Next Steps to Prepare:

  • Review & update your cybersecurity / AML / vendor-risk programs – cyber threats, account-takeovers, and third-party risks are front and center; MFA, vendor due diligence, phishing training, and incident-response planning should be top priorities.
  • Evaluate use of generative AI or new technology tools carefully – ensure compliance oversight, transparency, and limitations are in place before deploying AI in communications or advisory functions.
  • Scrutinize recommendations of complex/illiquid products or alternatives -private placements, annuities, RILAs, and other alternative investments require robust suitability analysis, disclosures, and documentation.
  • Ensure senior investor protection practices are formalized – trusted contact persons, heightened supervision, and special care (especially for vulnerable clients).
  • Confirm operational controls remain up to date – books & records, outside business activity reporting, vendor oversight, and recordkeeping are ongoing obligations.
  • Anticipate further regulatory evolution under FINRA Forward – maintaining flexible and forward-looking compliance infrastructure will help your firm adapt efficiently to new guidance or revised rules.
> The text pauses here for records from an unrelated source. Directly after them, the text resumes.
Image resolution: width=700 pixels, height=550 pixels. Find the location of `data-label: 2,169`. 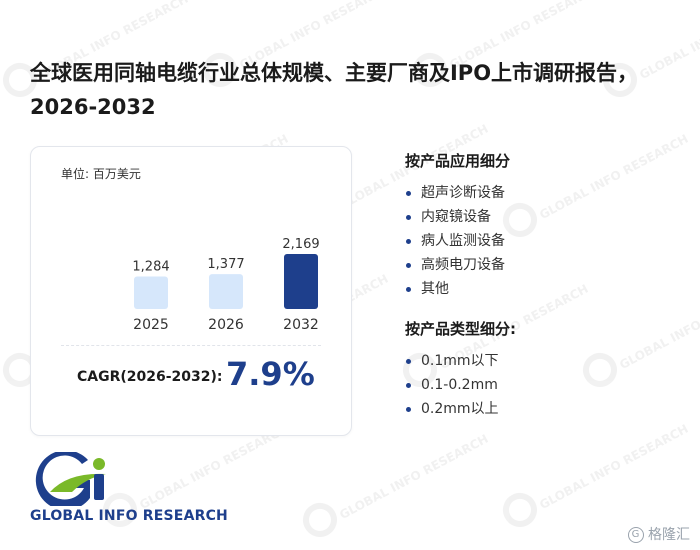

data-label: 2,169 is located at coordinates (300, 244).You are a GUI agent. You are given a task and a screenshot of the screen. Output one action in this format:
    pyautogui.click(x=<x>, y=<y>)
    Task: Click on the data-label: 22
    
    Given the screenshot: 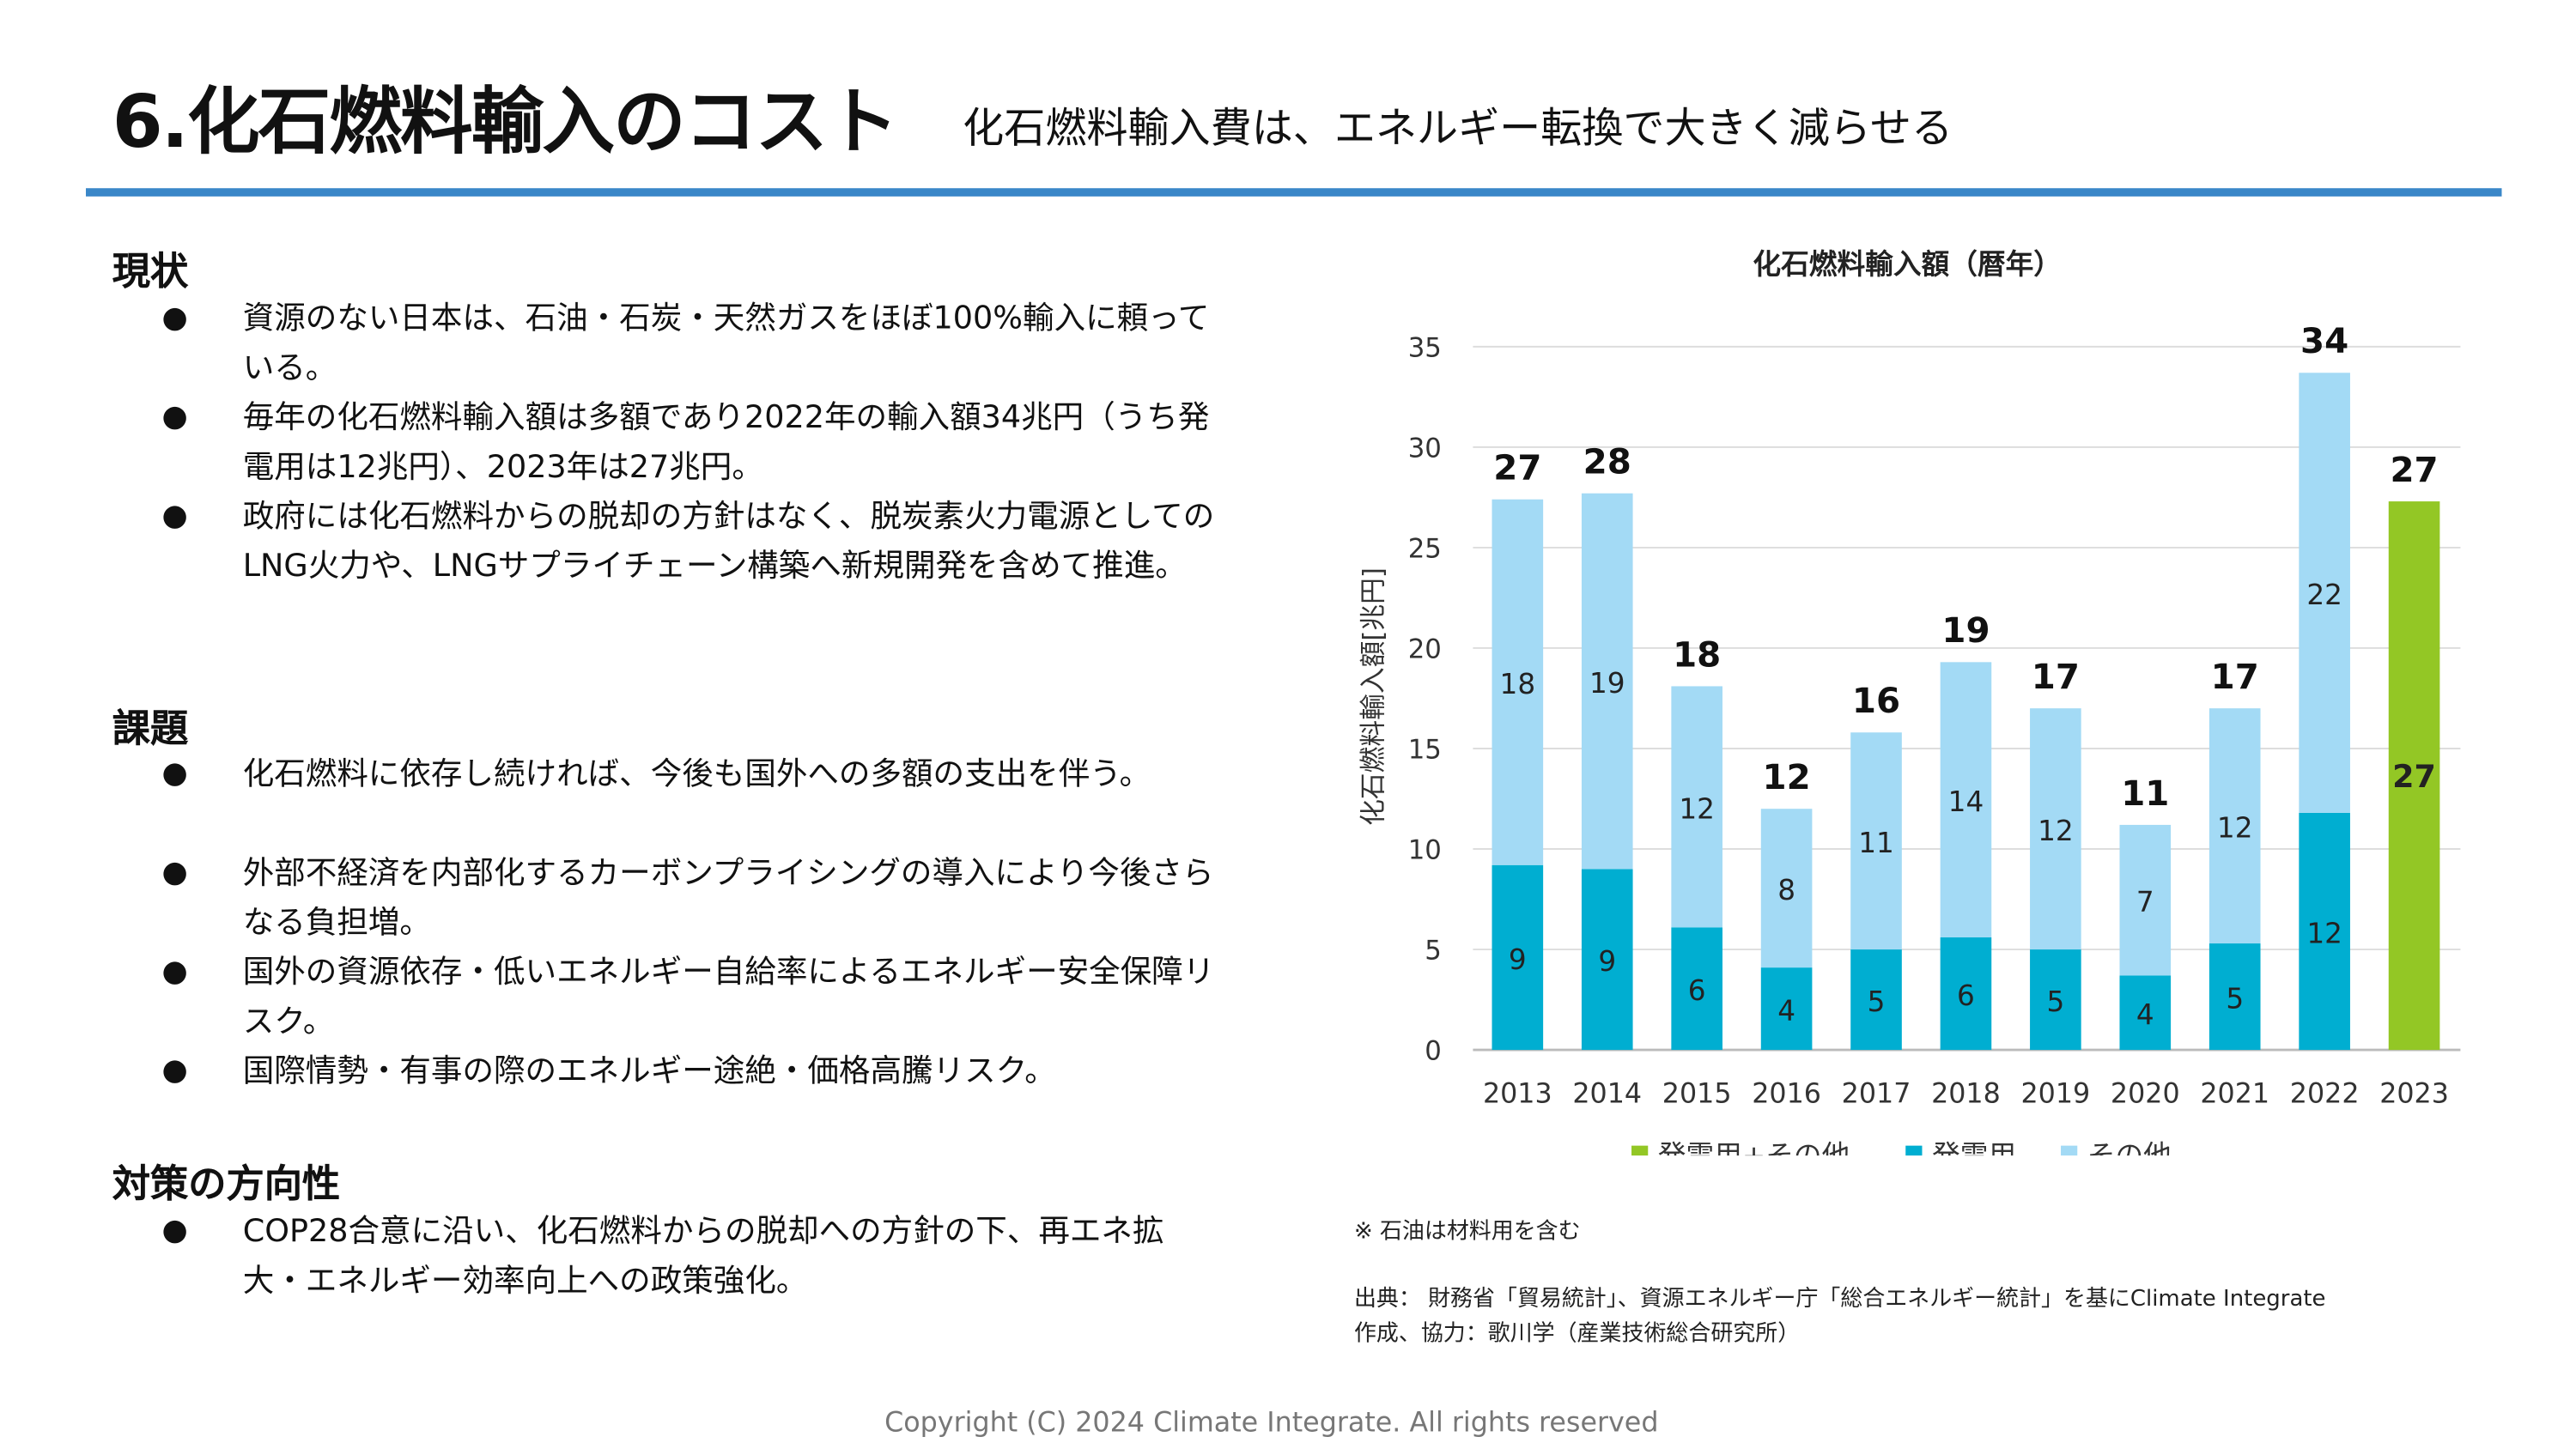 What is the action you would take?
    pyautogui.click(x=2324, y=595)
    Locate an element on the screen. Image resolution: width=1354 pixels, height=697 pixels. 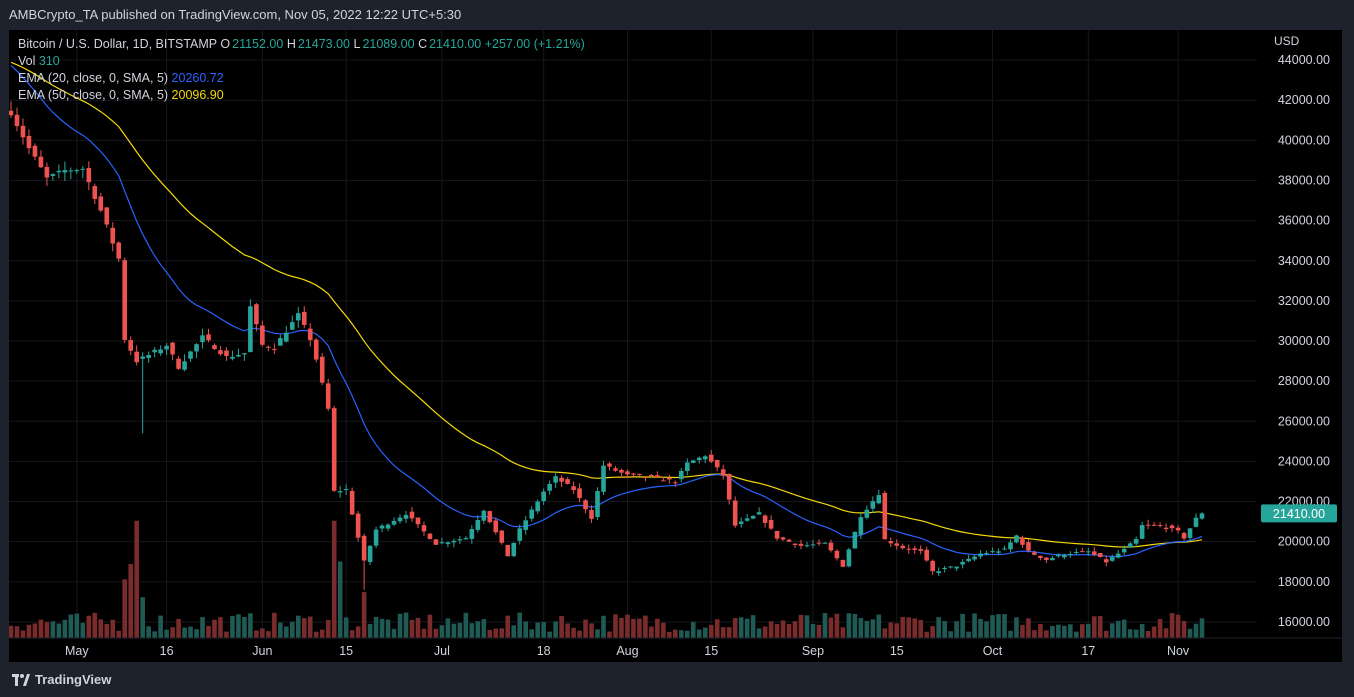
y-tick-label: 30000.00 is located at coordinates (1304, 341).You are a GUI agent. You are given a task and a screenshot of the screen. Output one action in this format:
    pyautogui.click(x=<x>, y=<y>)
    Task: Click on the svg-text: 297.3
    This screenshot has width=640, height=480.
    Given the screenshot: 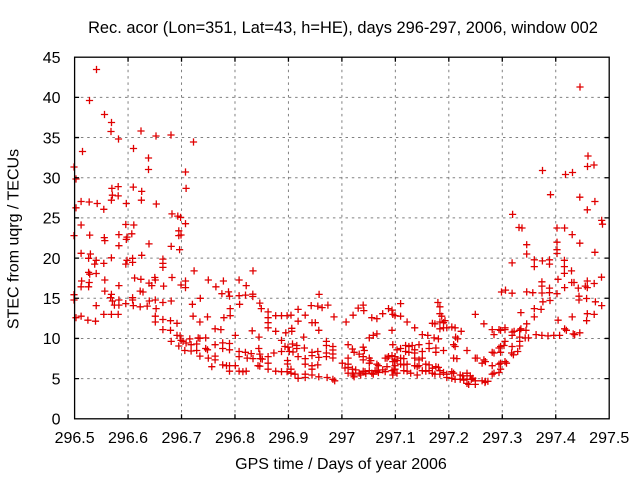 What is the action you would take?
    pyautogui.click(x=502, y=438)
    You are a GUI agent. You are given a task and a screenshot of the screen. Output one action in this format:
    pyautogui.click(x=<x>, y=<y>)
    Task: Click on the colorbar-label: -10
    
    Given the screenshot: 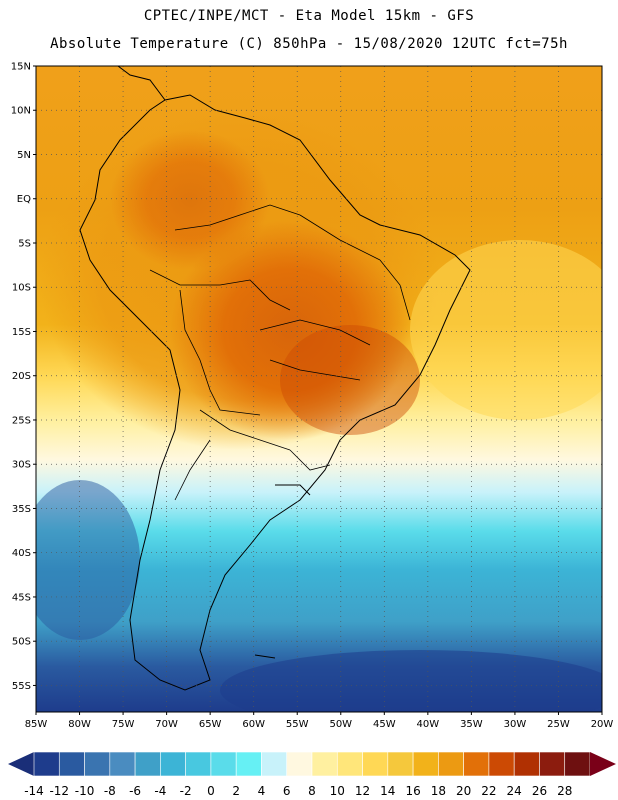 What is the action you would take?
    pyautogui.click(x=85, y=791)
    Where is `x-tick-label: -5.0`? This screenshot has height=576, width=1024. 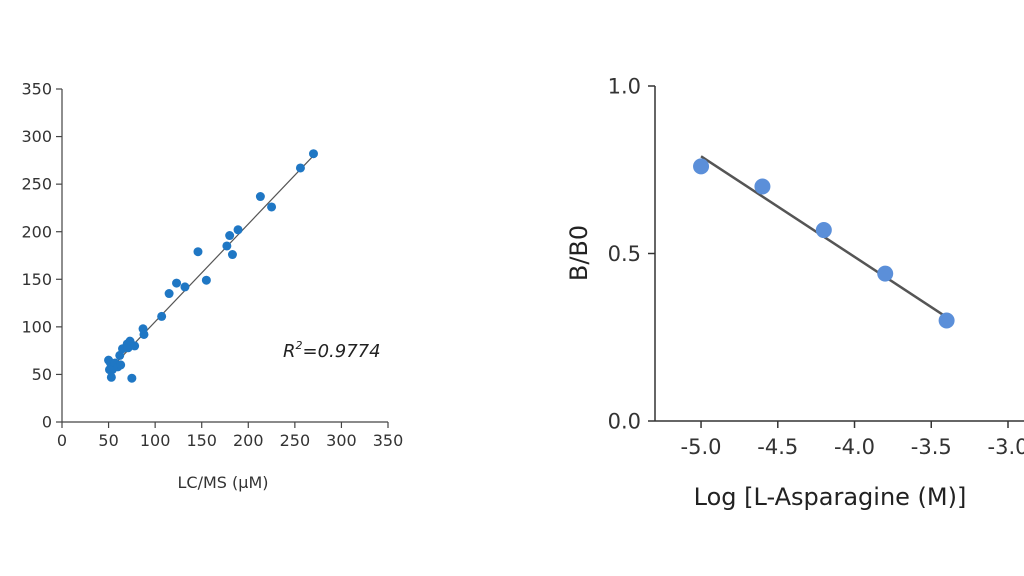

Top 10 High-Impact Sections to Review (Cited by page number for direct reference in the PDF):

  1. Cybersecurity & Cyber-Enabled Fraud (FINRA’s highest-priority risk area) – pp. 8 -18
    • Focus on:
      • Account-takeover schemes
      • MFA expectations
      • Vendor risk and third-party oversight
      • Required Reg S-P/Reg S-ID controls
      • Real-world deficiencies from recent exams
    • Why: High likelihood of exam questions; increased enforcement risk.
  1. AML / Fraud / Sanctions – pp. 19 – 31
    • Key areas:
      • SAR red flags
      • Beneficial ownership (Customer Due Diligence Rule)
      • OFAC oversight
      • Suspicious crypto-linked activity review
    • Why: FINRA examiners consistently identify AML gaps across firms of all sizes.
  1. New 2026 Section: Generative AI & Emerging Tech Risks – pp. 49 – 54
    • Focus on:
      • Use of AI/vendor tools in customer-facing communications
      • Risk of misleading statements generated by AI
      • Supervisory expectations if AI tools are deployed
      • Model governance expectations
    • Why: This will be a new area of examiner questioning.
  1. Senior & Vulnerable Investors – pp. 32 – 39
    • Focus on:
      • Heightened supervision
      • Trusted contact procedures
      • Red flags for financial exploitation
      • Transaction restrictions / holds
    • Why: FINRA continues to prioritize senior-investor protection.
  1. Complex Products & Alternatives – pp. 55 – 76
    • Covers:
      • Private placements
      • Alternative investments
      • Annuities (including RILAs)
      • Risk-related disclosures
      • Suitability/investment-profile documentation
      • Conflicts of interest
    • Why: Very important for any firm offering alternatives in BD or IA channels.
  1. Best Execution & Order Handling – pp. 134 – 149
    • Includes:
      • Routing disclosure expectations
      • Execution quality reviews
      • Heightened expectations for extended-hours trading
    • Why: High enforcement activity here; firms must show governance around best-ex.
  1. Books & Records / Recordkeeping Failures – pp. 85 – 94
    • Focus On:
      • SEC 17a-4 requirements
      • Electronic communications retention risks
      • Third-party vendors
      • Audit trails
    • Why: FINRA cites this as one of the most common deficiencies.
  1. Outside Business Activities & Private Securities Transactions – pp. 95 – 105
    • Covers:
      • OBA reporting processes
      • Conflicts/compensation
      • Heightened supervision requirements
    • Why: This is an area where small process gaps lead to big exam findings.
  1. Market Integrity – CAT, Trade Reporting, Fixed Income Pricing – pp. 106 – 133
    • Includes:
      • CAT compliance failures
      • Trade reporting timeliness
      • Fixed-income fair pricing
    • Why: FINRA continues automated surveillance across these areas.
  1. FINRA Forward (Regulatory Modernization) – pp. 3 – 7
    • Covers:
      • Evolving supervisory expectations
      • Technology shifts
      • Member outreach initiatives
    • Why: Sets the tone for how FINRA will examine firms over the next 2–3 years.